## PROBLEM REQUIREMENTS:
All of the data should be output character for character, except the pictures.

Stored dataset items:

>>

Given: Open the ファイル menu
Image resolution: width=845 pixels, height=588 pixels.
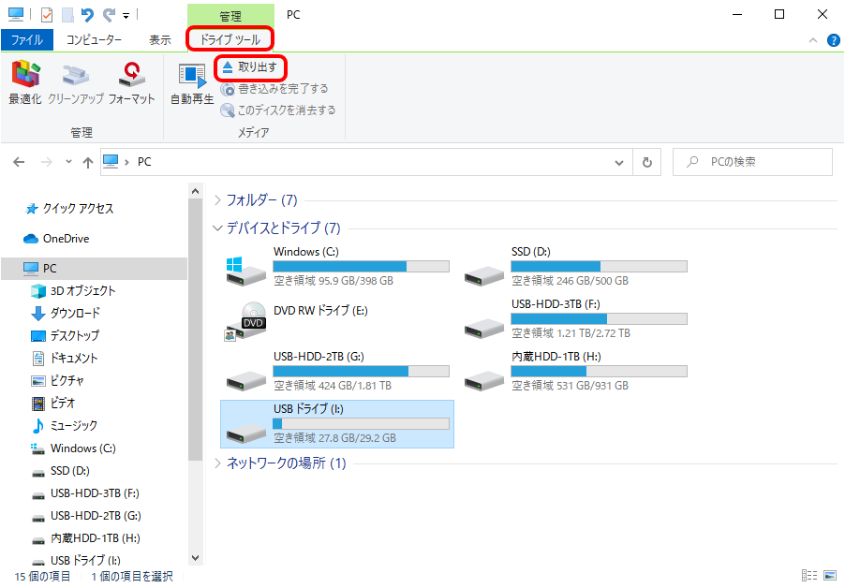Looking at the screenshot, I should pyautogui.click(x=27, y=38).
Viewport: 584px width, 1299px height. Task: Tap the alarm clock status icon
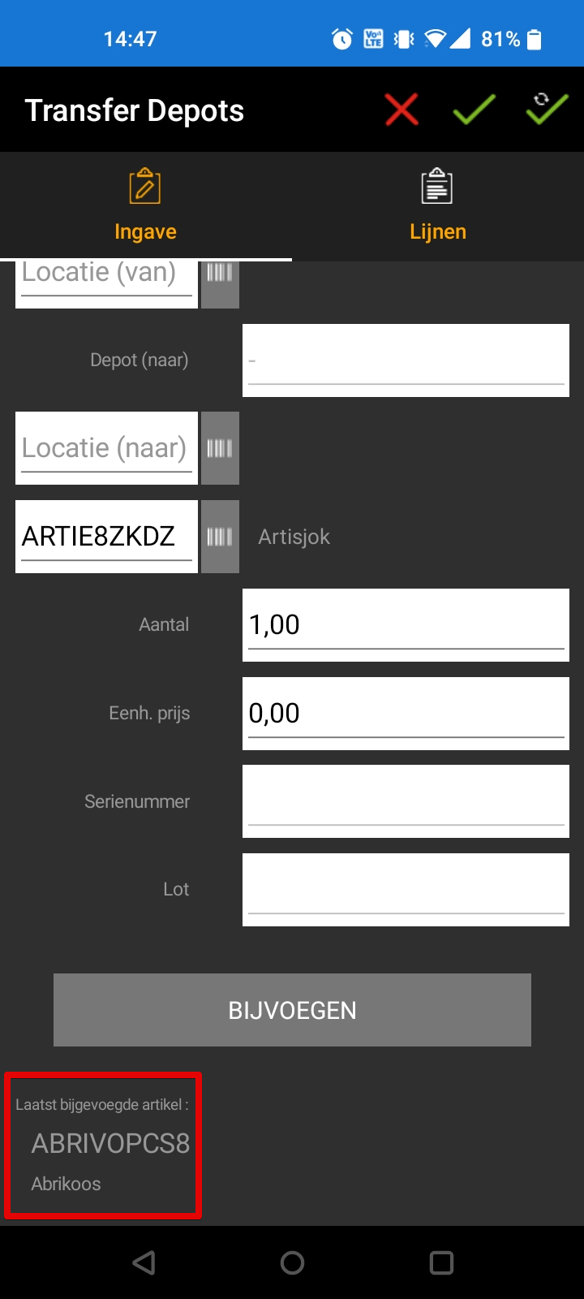point(342,39)
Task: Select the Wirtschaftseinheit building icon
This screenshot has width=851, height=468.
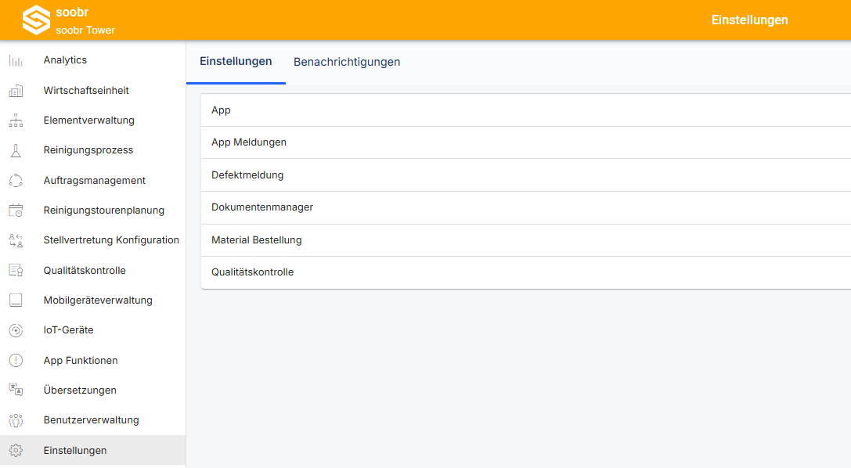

<<

## EXERCISE RESULT:
Given: Open the ファイル menu
Image resolution: width=845 pixels, height=588 pixels.
Looking at the screenshot, I should pyautogui.click(x=27, y=38).
Viewport: 584px width, 1299px height. Task: Tap the alarm clock status icon
point(342,39)
Task: Select the Wirtschaftseinheit building icon
This screenshot has width=851, height=468.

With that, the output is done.